= Your instructions =
Please pull every line of the data below and copy each one verbatim.

--- Start ---

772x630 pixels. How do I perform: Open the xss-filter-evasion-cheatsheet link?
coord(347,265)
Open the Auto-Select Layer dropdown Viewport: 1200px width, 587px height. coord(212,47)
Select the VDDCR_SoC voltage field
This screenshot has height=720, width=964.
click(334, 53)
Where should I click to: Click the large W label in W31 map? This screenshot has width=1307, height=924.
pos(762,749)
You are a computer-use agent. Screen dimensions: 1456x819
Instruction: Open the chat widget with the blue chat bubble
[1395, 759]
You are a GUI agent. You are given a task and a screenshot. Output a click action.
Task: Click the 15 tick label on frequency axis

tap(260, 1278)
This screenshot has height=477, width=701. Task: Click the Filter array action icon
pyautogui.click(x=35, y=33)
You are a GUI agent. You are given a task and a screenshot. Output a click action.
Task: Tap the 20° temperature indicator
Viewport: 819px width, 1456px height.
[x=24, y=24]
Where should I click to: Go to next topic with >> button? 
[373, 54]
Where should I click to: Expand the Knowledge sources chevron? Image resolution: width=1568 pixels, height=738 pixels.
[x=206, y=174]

--- End ---

= Result of the task =
772x630 pixels. How do I perform: Open the xss-filter-evasion-cheatsheet link?
coord(347,265)
Open the Auto-Select Layer dropdown Viewport: 1200px width, 587px height. coord(212,47)
Select the VDDCR_SoC voltage field
This screenshot has height=720, width=964.
click(334, 53)
Where should I click to: Click the large W label in W31 map? This screenshot has width=1307, height=924.
pos(762,749)
You are a computer-use agent. Screen dimensions: 1456x819
Instruction: Open the chat widget with the blue chat bubble
[1395, 759]
You are a GUI agent. You are given a task and a screenshot. Output a click action.
Task: Click the 15 tick label on frequency axis

tap(260, 1278)
This screenshot has height=477, width=701. Task: Click the Filter array action icon
pyautogui.click(x=35, y=33)
You are a GUI agent. You are given a task and a screenshot. Output a click action.
Task: Tap the 20° temperature indicator
Viewport: 819px width, 1456px height.
[x=24, y=24]
Where should I click to: Go to next topic with >> button? 
[373, 54]
Where should I click to: Expand the Knowledge sources chevron? Image resolution: width=1568 pixels, height=738 pixels.
[x=206, y=174]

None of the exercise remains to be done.